The Baltimore Orioles ignited childhood dreams for 28-year-old Brendan Bailey.
“One of my earliest memories involves going with my dad down to Memorial Stadium, and feeling like the whole place was so much larger than life,” said Bailey, an English teacher at Calvert Hall College High School. “That massive dedication wall seemed like it reached up to the heavens for a little kid. Seeing the guys whose baseball cards I collected in real life felt too good to be true.”
He has chased that sense of wonder during the last five years, as a season ticket holder at Oriole Park at Camden Yards, the team’s home since 1992. Despite the fact that the Orioles have failed for the last 13 seasons to earn a .500 record, Bailey keeps returning.
He’s hopelessly in love with the team, owning several jerseys and an untold number of hats and bobbleheads.
His patience might be rewarded in 2011, when the O’s hope to emerge from the American League East cellar. The team begins its season in Tampa Bay April 1, and its home opener is April 4, against the Detroit Tigers.
The Orioles added several free agents in the offseason, including sluggers Vladimir Guerrero, Derrek Lee and Mark Reynolds, to go along with a young nucleus of Nick Markakis, Adam Jones, Matt Weiters and Brian Matusz.
Among the people please with the acquisitions is manager Buck Showalter, who took over the club in the final two months of the 2010 season and led the Orioles to the best record in the AL East during that period. Showalter said the team’s vice president of baseball operations, Andy MacPhail, and owner Peter G. Angelos made crucial moves.

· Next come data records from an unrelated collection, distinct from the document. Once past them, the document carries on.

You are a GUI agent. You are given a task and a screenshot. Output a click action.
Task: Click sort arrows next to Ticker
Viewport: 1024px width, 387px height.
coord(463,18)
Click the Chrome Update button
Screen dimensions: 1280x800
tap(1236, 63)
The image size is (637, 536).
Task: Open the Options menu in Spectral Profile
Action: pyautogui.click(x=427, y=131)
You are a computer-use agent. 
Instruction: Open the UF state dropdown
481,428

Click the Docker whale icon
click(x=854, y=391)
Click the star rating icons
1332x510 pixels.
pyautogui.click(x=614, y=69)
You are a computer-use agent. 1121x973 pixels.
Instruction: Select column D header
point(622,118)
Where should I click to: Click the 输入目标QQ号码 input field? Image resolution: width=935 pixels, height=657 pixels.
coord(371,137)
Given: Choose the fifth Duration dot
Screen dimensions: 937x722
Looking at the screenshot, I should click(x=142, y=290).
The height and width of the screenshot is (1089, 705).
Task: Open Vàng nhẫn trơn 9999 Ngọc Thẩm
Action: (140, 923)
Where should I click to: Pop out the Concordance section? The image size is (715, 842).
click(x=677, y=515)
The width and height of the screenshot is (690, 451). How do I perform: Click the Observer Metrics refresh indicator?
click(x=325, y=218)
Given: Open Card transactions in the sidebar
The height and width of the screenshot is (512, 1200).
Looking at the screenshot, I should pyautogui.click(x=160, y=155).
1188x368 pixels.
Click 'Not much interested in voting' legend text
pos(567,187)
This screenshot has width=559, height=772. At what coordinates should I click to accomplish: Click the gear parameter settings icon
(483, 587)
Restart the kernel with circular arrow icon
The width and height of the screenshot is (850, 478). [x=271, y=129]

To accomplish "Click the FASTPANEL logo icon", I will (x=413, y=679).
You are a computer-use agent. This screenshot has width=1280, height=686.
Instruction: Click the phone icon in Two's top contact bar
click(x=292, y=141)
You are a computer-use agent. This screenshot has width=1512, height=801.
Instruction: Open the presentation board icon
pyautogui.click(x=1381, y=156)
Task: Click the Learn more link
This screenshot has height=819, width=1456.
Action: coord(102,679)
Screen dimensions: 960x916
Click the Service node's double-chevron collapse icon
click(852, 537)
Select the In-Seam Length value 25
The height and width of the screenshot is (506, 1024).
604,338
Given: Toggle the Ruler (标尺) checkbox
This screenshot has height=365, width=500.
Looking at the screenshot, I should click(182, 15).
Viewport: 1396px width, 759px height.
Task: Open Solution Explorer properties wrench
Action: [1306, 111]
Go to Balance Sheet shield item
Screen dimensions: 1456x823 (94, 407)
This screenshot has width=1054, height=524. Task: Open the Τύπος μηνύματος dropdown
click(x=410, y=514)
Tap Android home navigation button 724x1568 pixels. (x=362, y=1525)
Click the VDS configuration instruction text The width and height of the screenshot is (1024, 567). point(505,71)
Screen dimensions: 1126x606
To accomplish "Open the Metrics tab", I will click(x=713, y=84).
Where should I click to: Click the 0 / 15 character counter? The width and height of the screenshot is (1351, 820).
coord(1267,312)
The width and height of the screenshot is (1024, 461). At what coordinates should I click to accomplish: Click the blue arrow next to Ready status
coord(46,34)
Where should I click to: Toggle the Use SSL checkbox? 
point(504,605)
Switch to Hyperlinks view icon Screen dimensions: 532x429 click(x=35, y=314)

“If you take a look at where we were, where we are and the things we wanted to attack this offseason,” Showalter said in January, “(they) really put us in a good position.”
A winning legacy
Excluding the strike-shortened 1994 season, the Orioles attracted at least three million fans at Camden Yards from 1992 through 2001. They have drawn less than two million fans in each of the last two seasons and have not had a winning season since 1997, when they went wire-to-wire as AL East winners.
Between 1966 and 1983, the team won three World Series titles and six American League championships at Memorial Stadium, on 33rd Street. Fans yearn for return of the “Oriole Way” and the days of Earl Weaver, Brooks Robinson, Frank Robinson, Jim Palmer, Eddie Murray and Cal Ripken Jr.
Orioles’ radio play-by-play announcer Fred Manfra grew up attending Baltimore’s Our Lady of Fatima School and listening to the late Chuck Thompson call Orioles games on the radio.
“It was a special time to be an Orioles fan,” Manfra said. “Boy, you were really proud to be a fan. If you’re of my generation, you hope that Buck Showalter can bring back the days of glory.”
Is ‘next year’ this year?
As a student at St. Ursula School in Parkville, Doug Heidrick was hooked when the Orioles won the World Series in 1983.
“I remember Cal Ripken catching the last out against the Phillies in the World Series,” Heidrick said. “After they won, we rode around where we grew up. People were celebrating. It was a good time.”
Since then, Orioles have fans have been saying, “There’s always next year.”
Now the communications director at Calvert Hall Heidrick takes his children, Molly, 7, and Ben, 4, to Orioles games. They attend Immaculate Heart of Mary School in Baynesville and are learning the names of their favorite players. Doug hopes his children will have their own championship memory.
“You obviously would love to see them be better,” he said of the Orioles. “I don’t think the Orioles want to lose. You see how the Ravens are. It would great for the city of Baltimore to have two major sports teams be successful.”
Bailey, the Calvert Hall English teacher, will be at Camden Yards April 4 for the home opener. If things turn sour again this season, you won’t catch Bailey praying for his team.
“God has more important things to do than worry about whether the Orioles win or lose,” he said. “But, let’s not forget, Jesus always reached out to the underdogs, the people most ignored by society, those people most cast off and hated. Doesn’t that seem to suggest that Jesus would be an Orioles fan?”
No matter how tough it gets, Bailey is an Orange-and-Black true believer.
“I come back again and again because one day, hopefully sooner rather than later, this is a team that will turn things around,” he said. “This is a city that is desperately trying to love its baseball team again, and when the pieces come together and the team takes that wild ride through the playoffs, I want to sit in those stands and know with pride that I was with them through it all.”